Беспокойные глаза вдруг с пристальным вниманием остановились на Удальцове, гость некоторое время с видимым недоумением вглядывался в него, затем повелительно повернулся к сопровождающим:
— Всем выйти! — и к Дарье с Егорычевым: — И вам тоже, — после того, как дверь за людьми закрылась, он, отступив, устало прислонился к ней спиной. — Кто вы?
Запираться было бессмысленно: его могли прикончить на месте, если не выбить из него признание:
— Я полковник Удальцов, бывший начальник конвоя Адмирала, — в нем почему-то, от слова к слову, нарастала уверенность в том, что с этим, рано состарившимся мальчиком ему удастся договориться. — Что вам здесь нужно и с кем имею честь?
— Корнет Савин, честь имею, полковник, — на его изможденном лице обозначилось нечто вроде улыбки. — Честно говоря, я и сам не знаю, что мне нужно, собрал вот с бору по сосенке разный сброд и кружу с ним по здешним лесам без всякого толку, одним словом, вольница, — прикрыл бессильно глаза, откинулся папахой к притолоке. — У всех теперь свои знамена: у кого красные, у кого белые, у кого зеленые, один я без знамени, просто так кровь лью: и тех, и других, и третьих, — истончившиеся губы его передернулись в нескрываемой муке. — Предлагал ведь я себя Адмиралу, полковник, еще в Японии предлагал, нет, не поверил, не взял, пустяками отговорился, а ведь могли бы мы еще тогда, — последние слова он почти выкрикнул, — могли бы, была сила!
— Нет, не могли бы, корнет, никто не мог бы.
— Почему же, — исходил в своей муке тот, — почему же, полковник?
— Это не бунт, корнет, это обвал, а от обвала, как известно, может спасти только чудо, но чуда, к сожалению, не случилось.
— Что ж, — тот снова заострился и отвердел, — тогда пусть каждый платит за свое сам, лучше уж погибнуть с моим сбродом, чем сдаться на милость победителя, да еще такого победителя! — он, хотя явно и без особой надежды, поискал в собеседнике. — Может, вместе, полковник, а?

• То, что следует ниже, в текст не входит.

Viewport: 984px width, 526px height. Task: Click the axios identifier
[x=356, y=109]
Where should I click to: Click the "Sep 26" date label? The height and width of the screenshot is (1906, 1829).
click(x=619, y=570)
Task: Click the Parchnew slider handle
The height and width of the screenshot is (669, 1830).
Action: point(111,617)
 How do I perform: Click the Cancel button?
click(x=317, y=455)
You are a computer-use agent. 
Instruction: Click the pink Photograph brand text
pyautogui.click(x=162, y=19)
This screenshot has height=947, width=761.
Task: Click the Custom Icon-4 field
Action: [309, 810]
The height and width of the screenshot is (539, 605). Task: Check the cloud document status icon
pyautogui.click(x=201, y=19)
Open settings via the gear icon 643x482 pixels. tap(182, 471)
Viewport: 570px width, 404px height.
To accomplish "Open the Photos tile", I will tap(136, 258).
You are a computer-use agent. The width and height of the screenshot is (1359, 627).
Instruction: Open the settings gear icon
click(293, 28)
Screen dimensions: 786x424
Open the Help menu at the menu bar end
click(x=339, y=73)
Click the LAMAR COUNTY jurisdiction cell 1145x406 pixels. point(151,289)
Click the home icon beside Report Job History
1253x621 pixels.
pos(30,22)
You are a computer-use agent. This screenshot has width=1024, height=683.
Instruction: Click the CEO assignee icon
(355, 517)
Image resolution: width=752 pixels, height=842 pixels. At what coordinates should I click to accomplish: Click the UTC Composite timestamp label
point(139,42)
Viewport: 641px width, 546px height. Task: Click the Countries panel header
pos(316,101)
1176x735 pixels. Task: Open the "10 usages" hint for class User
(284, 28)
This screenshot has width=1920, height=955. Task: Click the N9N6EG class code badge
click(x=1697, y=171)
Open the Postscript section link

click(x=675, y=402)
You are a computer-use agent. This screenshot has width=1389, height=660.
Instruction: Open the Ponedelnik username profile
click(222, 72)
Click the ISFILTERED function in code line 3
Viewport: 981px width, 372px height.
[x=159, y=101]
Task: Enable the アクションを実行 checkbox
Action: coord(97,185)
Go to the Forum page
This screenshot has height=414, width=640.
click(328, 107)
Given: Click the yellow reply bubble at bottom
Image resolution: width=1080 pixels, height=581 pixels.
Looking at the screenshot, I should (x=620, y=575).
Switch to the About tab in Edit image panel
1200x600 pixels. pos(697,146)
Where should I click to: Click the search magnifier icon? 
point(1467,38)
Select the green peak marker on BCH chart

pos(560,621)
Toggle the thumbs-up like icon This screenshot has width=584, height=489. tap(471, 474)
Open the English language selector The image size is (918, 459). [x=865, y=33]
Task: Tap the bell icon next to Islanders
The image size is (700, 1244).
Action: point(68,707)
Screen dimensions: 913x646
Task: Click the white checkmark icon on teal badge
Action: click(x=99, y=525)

Я за свое атаманство не держусь, готов подчиняться, скажите только слово, полковник. Хлопнем на прощанье дверью на всю Сибирь?
— Нет, корнет, у меня другие планы.
Уже полуобернувшись к нему и взявшись за дверную скобу, Савин вдруг спросил его:
— А знаете, как Адмирал закончил? — но не стал ждать ответа. — Хорошо закончил, полковник, нам бы так, да, видно, порода не та, но Анну Васильевну не тронули пока, держат еще, да, — взяв на себя скобу, прощально блеснул в сторону собеседника. — Ладно, живите по своим планам, полковник, Бог вам судья!
И вышел, тихо прикрыв за собой дверь.
Наутро, оставшись наедине с ординарцем, Удальцов решительно поделился с ним:
— Пора уходить, Филя, засиделись мы тут.
Но по тому, как мгновенно тот отшатнулся от него в виноватой растерянности, он понял, что уходить ему отныне придется одному.
А Егорычев уже спешил, захлебывался жалкими оправданиями:
— Извиняйте, Христа ради, ваше благородие, куда я дальше пойду, от добра добра не ищут, мы уж и сговорились с Дарьей, Малявин опять же не против, мужиков ныне с руками рвут, работников совсем не осталось, все кто по фронтам, кто в сырой земле отсыпается, почну крестьянствовать, своим домом обзаведусь, детишки пойдут, чего ж мне еще искать по свету, да и отыщу ли?